In its manifesto launch on Wednesday, the Greens will vow to work toward making a shorter working week a legal right. This would be phased in across different industries to ensure the needs of both employees and employers are met.
The party will also pledge to increase the minimum wage to £15 an hour for all ages and limit bosses to earning a maximum of ten times the amount of their lowest paid employees in both the private and public sector. A CEO currently earns 109 times the average UK full-time worker, according to FTSE 100 figures for this year.
The top bosses of Britain’s biggest firms earned more money in the first three days of this year than the typical worker will all year, research by the High Pay Centre has found. Chief executives’ take-home earnings, including pensions, average at £3.81million per year – or £1,170 per hour, the think tank said.

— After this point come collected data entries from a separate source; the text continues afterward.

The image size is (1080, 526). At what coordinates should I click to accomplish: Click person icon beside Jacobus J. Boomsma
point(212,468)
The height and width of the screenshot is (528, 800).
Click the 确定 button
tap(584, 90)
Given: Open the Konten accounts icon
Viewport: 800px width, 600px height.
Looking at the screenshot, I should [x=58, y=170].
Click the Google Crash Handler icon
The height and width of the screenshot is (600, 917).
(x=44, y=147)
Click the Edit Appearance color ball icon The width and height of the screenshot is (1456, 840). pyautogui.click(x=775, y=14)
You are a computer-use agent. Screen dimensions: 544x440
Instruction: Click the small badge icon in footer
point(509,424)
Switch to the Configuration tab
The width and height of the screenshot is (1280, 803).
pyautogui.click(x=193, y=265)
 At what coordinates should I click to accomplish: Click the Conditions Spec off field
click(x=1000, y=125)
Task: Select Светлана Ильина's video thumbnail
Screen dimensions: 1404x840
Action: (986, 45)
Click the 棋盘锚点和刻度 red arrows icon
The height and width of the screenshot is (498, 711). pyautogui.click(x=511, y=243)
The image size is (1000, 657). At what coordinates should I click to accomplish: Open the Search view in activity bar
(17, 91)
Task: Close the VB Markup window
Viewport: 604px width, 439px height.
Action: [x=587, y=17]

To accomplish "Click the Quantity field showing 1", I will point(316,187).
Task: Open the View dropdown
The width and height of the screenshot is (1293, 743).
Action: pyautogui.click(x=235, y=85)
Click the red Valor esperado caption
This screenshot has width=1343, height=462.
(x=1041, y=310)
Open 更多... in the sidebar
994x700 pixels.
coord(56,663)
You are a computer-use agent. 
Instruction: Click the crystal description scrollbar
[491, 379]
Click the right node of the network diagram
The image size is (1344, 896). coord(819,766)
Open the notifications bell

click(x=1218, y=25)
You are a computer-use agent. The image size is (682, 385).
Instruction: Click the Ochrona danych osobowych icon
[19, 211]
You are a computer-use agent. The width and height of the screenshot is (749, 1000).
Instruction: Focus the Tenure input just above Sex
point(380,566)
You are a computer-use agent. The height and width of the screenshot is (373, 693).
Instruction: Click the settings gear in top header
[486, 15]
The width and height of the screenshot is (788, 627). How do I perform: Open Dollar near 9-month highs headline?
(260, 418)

The Green Party also wants to repeal current anti-union legislation with a positive Charter of Workers’ Rights, ensuring unions have the right to strike. It is also pledging equal employment rights for all workers from their first day of employment, including those working in the ‘gig economy’, which relies heavily on temporary and part-time positions, and those on zero-hours contracts. Gig employers who repeatedly break employment, data protection or tax law will be denied licences to operate under the party.
Green co-leader Carla Denyer said: “Across the UK, there are 4.2 million children growing up in poverty, 70% of whom have a parent in paid work. We want these children to grow up and thrive and their parents to be fairly rewarded. Our Making Work Fair proposals do just that.”